Your assignment =
According to the Scots pine tree-ring study, how many site chronologies were built?

RECENT CHANGES IN THE SCOTS PINE TREE-RINGS AND THEIR RELATION TO CLIMATE IN NORTHERN FINLAND

Abstract

Network of Scot pine tree-ring chronologies was studied by means of dendroclimatology in northern Finland. Ring-widths were measured, cross-dated and 17 site chronologies and a regional chronology built. Network was spatially most representative during the last 75 years and the special emphasis was thus put to analyse the recent changes in the growth characteristics and their dependence on climate. The most important climatic factors controlling the regional tree growth were the mid-summer temperatures and winter-conditions, expressed as July mean temperatures and index of North Atlantic Oscillation (NAO) during November (previous to the growing season), respectively. The influence of mid-summer temperatures on the radial growth was shown to be somewhat time-scale and time-independent, whereas the correlation between NAO and tree-rings was apparently more site-specific. Last ten years have experienced considerable shift of the growth that can be seen in the regional tree-ring chronology as a change from anomalously deteriorated to ameliorated growth, from period 1995-1999 to 2000-2004, respectively. This change could be mainly attributed to the simultaneously elevated summer temperatures. The radial growth was notably high in the year 2003.

INTRODUCTION

Annual increments of tree radial growth, tree-rings, are commonly used indicators of different factors affecting the growth variability of trees. Great benefits of tree-rings are that they form continuous annually resolvable time series providing long-term perspective on natural variability at individual-to-regional scale. In addition, great number of observational series of ring-widths can be obtained with relatively low costs. These time series can be further calibrated against any other reasonable and similarly resolved time series, most often with climatic records, in order to reveal the dependency of tree growth on these environmental factors (Fritts 1976). At the extreme conditions of northern timberlines, the primary factor known to affect the radial growth of trees is thermoclimate, directly and indirectly limiting the vital processes that control the growth. In northern Finland, the temperatures of growing season, especially during the mid-summer, are known to bear great influence on the radial tree growth (Mikola 1950; Sirén 1961; Hari and Sirén 1972; Lindholm 1996; Helama et al. 2004). However, also the climatic factors during the snow-melt, as well as during the mid-winter, have previously shown to have impact on the growth variability at these high-latitude sites (Lindholm et al. 2001; Macias et al. 2004).

The main aim of this work was to study the tree growth variability by means of tree-rings. For this purpose, network of Scots pine ring-width chronologies at the proximity of the coniferous timberlines in northernmost Finland were analyzed. Special emphasis was put on the annual growth variability during the period of meteorological observations. These two types of data, biological and meteorological, were used here in order to model the relationships between year-to-year tree growth dynamics and their relationships to prevailed climate, as well as the time-dependency of these relationships. As shown by Hallet et al. (2004), large-scale climate indices might in some cases predict the ecological processes better than local weather. For that reason, monthly and seasonal indices of North Atlantic Oscillation (NAO) were used in the present analysis along with the variables of temperature and precipitation. NAO, characterized by an oscillation of atmospheric mass between the Arctic and the subtropical Atlantic, produces large changes in the mean speed and direction over the North Atlantic. This, in turn, bears influence the heat and moisture transport between the Atlantic and the continents around it, also in the study region (Hurrell 1995).

Stored data
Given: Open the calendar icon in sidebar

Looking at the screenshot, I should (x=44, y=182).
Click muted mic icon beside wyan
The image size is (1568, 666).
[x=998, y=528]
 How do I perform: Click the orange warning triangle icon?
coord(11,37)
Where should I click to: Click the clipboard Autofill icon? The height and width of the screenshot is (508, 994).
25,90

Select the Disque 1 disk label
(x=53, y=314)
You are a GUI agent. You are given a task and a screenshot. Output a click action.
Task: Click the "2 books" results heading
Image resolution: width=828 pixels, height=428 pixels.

Response below =
17 site chronologies were built, along with a regional chronology.